KARACHI: The start-up ecosystem in Pakistan had a tumultuous day on Thursday with at least three notable players announcing service suspension, rollbacks and layoffs.
Citing shifting economic conditions, prominent ride-hailing service Careem said it has suspended its food service in Pakistan. An official statement said the move will help the company focus on serving its customers’ needs for ride-hailing and delivery segments instead. It vowed to “look to restart the service again” whenever the “economic condition” becomes more favourable.
The company laid off only one person while the rest were accommodated in the mobility segment, a spokesperson for Careem told Dawn in a phone interview. The company remains committed to ride-hailing and (non-food) delivery services, they said.
The official statement didn’t mention exactly which “economic” indicators led the company to suspend its food service. Referring to elusive reasons like the global recession, the spokesperson said the company can’t “burn cash” on the food delivery service that it started in 2019. They refused to say whether Careem operations have hit breakeven in Pakistan.
Uber acquired Careem in 2020. According to Crunchbase, a prospecting platform for dealmakers, Careem has raised a total of $771.7 million in seven funding rounds.
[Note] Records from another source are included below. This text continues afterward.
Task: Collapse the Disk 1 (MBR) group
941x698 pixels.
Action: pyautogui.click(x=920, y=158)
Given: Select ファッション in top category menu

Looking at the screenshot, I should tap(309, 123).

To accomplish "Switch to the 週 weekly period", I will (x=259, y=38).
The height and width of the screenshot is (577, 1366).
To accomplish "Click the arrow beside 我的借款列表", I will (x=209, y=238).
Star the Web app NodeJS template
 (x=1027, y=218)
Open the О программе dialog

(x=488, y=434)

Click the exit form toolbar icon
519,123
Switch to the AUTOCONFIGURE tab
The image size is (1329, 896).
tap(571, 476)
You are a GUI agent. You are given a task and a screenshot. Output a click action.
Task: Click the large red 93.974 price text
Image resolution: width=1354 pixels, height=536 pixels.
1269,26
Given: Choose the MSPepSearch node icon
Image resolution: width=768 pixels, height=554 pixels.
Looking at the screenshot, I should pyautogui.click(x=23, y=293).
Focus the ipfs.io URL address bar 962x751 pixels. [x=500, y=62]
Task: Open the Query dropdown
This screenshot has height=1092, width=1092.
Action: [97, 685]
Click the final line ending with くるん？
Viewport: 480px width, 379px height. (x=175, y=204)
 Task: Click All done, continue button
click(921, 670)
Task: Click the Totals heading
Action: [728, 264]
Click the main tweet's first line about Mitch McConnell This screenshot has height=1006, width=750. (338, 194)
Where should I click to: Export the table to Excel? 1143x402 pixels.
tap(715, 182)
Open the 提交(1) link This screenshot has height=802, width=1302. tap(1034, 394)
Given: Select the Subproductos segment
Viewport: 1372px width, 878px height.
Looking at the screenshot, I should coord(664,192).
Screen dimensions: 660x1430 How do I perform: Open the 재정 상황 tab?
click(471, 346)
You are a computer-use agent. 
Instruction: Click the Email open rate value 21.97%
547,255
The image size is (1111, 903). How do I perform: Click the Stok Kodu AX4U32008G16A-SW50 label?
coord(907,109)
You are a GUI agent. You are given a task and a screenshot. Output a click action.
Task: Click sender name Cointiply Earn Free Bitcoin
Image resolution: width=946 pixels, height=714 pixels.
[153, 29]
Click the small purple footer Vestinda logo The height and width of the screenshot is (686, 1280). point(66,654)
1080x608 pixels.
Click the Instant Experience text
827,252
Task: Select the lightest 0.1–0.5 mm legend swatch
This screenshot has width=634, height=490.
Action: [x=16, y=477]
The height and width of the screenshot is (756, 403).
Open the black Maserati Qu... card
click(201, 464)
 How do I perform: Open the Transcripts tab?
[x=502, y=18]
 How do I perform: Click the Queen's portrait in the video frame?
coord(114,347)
Separately, app-based bus service Swvl also said on Thursday it’s “pausing” its service in Karachi, Lahore Islamabad and Faisalabad June 3 onwards because of the “global economic downturn”.
However, it’ll continue operating its inter-city buses along with Swvl Business, which is its business-to-business segment.
Responding to a poll on Dawn.com, more than half of the 1,140 respondents said they’ll be affected by Swvl’s decision to suspend its intra-city bus service. Previously, another bus-hailing service, Airlift, shifted the focus of its business from transport to grocery delivery during the pandemic.
Meanwhile, app-based freight management start-up Truck It In said in a blog post on its website on Wednesday the “global economic uncertainty” is forcing it to “recalibrate” its strategy. Insisting that the company is “wholly committed” to serving shippers and truckers in a “leaner” way, it said some of its colleagues will be moving on to “solve other challenges”.
The company will provide the affected work force with “generous severance packages” and help find alternate employment opportunities, it said.
The company raised $13m in seed funding in February and called it the largest in the trucking space in the Middle East, North Africa and Pakistan region. The last round brought the total raised capital by the company to $17.5m.